In general, the waveform shape of noise signal 30 may be dependent
on the external power source 24 and the load on the external power
source. In the embodiment depicted in FIG. 2, each cycle of noise
signal 30 includes a peak voltage 32 wherein the voltage of the
noise signal 30 is at a maximum, a stable portion 36 wherein the
voltage of noise signal 30 is generally constant, a ringing portion
38 wherein the voltage level oscillates up and down, and a spiking
portion 40 that includes large voltage swings with fast edges.
Although this disclosure describes a particular waveform of a noise
signal, this disclosure contemplates any suitable noise signal
waveform.
[0029] In particular embodiments, a touch sensor measurement that
is performed at a time that is aligned with one or more portions of
noise signal 30 may be less susceptible to corruption by noise
signal 30 than a similar touch sensor measurement aligned with a
different portion of noise signal 30. As an example and not by way
of limitation, a touch sensor measurement performed during stable
portion 36 or ringing portion 38 of noise signal 30 may be less
susceptible to noise signal effects than a touch sensor measurement
performed during spiking portion 40. Thus, touch sensor
measurements that are synchronized to noise signal 30 (e.g.

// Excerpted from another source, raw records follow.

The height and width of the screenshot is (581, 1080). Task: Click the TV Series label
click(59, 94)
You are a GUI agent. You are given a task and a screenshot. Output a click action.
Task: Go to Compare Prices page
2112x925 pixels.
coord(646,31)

performed during a particular portion of a repeating pattern of
noise signal 30) may improve touch sensor measurement
performance.
[0030] In particular embodiments, a component of device 8 (e.g.
controller 12) may generate a synchronization signal 42 that
facilitates alignment of touch sensor measurements with a
particular portion of a repeating pattern of noise signal 30.
Synchronization signal 42 may include synchronization events 44. A
synchronization event 44 may include any suitable signaling, such
as one or more electrical pulses, a toggling of the synchronization
signal 42 from high to low or low to high, or other suitable
signaling. As an example and not by way of limitation, each
synchronization event 44 is shown as a single electrical pulse in
FIG. 2. Although this disclosure describes a particular waveform of
synchronization signal 42, this disclosure contemplates any
suitable waveform of synchronization signal 42 having any suitable
shape or other characteristics.
[0031] In particular embodiments, the synchronization signal 42 may
be generated based on noise signal 30. As an example and not by way
of limitation, synchronization signal 42 may be synchronized to the
noise signal 30 (e.g. each synchronization event 44 may be
generated to coincide with a particular portion of a repeating
pattern of noise signal 30) As an example and not by way of
limitation, synchronization events 44 are shown as substantially
aligned with peak voltages 32 of noise signal 30. In particular
embodiments, the synchronization events 44 may occur at a frequency
that is the same frequency as the noise signal 30. In other
particular embodiments, the synchronization events 44 may occur at
a frequency that is based on a frequency of the noise signal 30. As
an example and not by way of limitation, synchronization events 44
may occur at a fraction of the frequency of the noise signal 30,
such as 1/4, 1/2, or other fraction.
[0032] In particular embodiments, the generation of a
synchronization event 44 may be triggered by a condition of the
noise signal 30. Synchronization event 44 may be triggered by any
suitable condition of noise signal 30, such as a crossing of an
upper or lower threshold level, a ringing sequence, a stable
sequence, a spike, or other suitable condition. In particular
embodiments, the beginning or end of a synchronization event 44 may
be triggered by a condition of noise signal 30. In particular
embodiments, as shown in FIG. 2, the beginning of synchronization
event 44 (e.g. an electrical pulse) may be triggered by noise
signal 30 rising above a threshold 34 and the end of
synchronization event 44 may be triggered by noise signal 30
falling below threshold 34.
[0033] In particular embodiments, a synchronization event 44 may be
generated at any suitable time with respect to a condition that
triggers the synchronization event. As examples and not by way of
limitation, a synchronization event may be generated at
substantially the same time as or immediately after a condition of
the noise signal 30 occurs. As another example, the synchronization
event 44 may occur a predetermined period of time after the
condition of the noise signal 30 occurs.
[0034] Synchronization signal 42 may be generated in any suitable
manner. In a particular embodiment, a comparator with a
programmable threshold (described in further detail in connection
with FIG. 3) generates the synchronization signal 42. The
comparator may generate an active signal (which may be high or low
depending on the particular implementation) during a time period
when the voltage level of noise signal 30 is above the threshold of
the comparator (e.g. threshold 34 of FIG. 2). In particular
embodiments, a comparator with a programmable threshold may be
operable to generate a synchronization signal 42 similar to the
synchronization signal shown in FIG. 2.
[0035] In particular embodiments, a component of device 8 (e.g.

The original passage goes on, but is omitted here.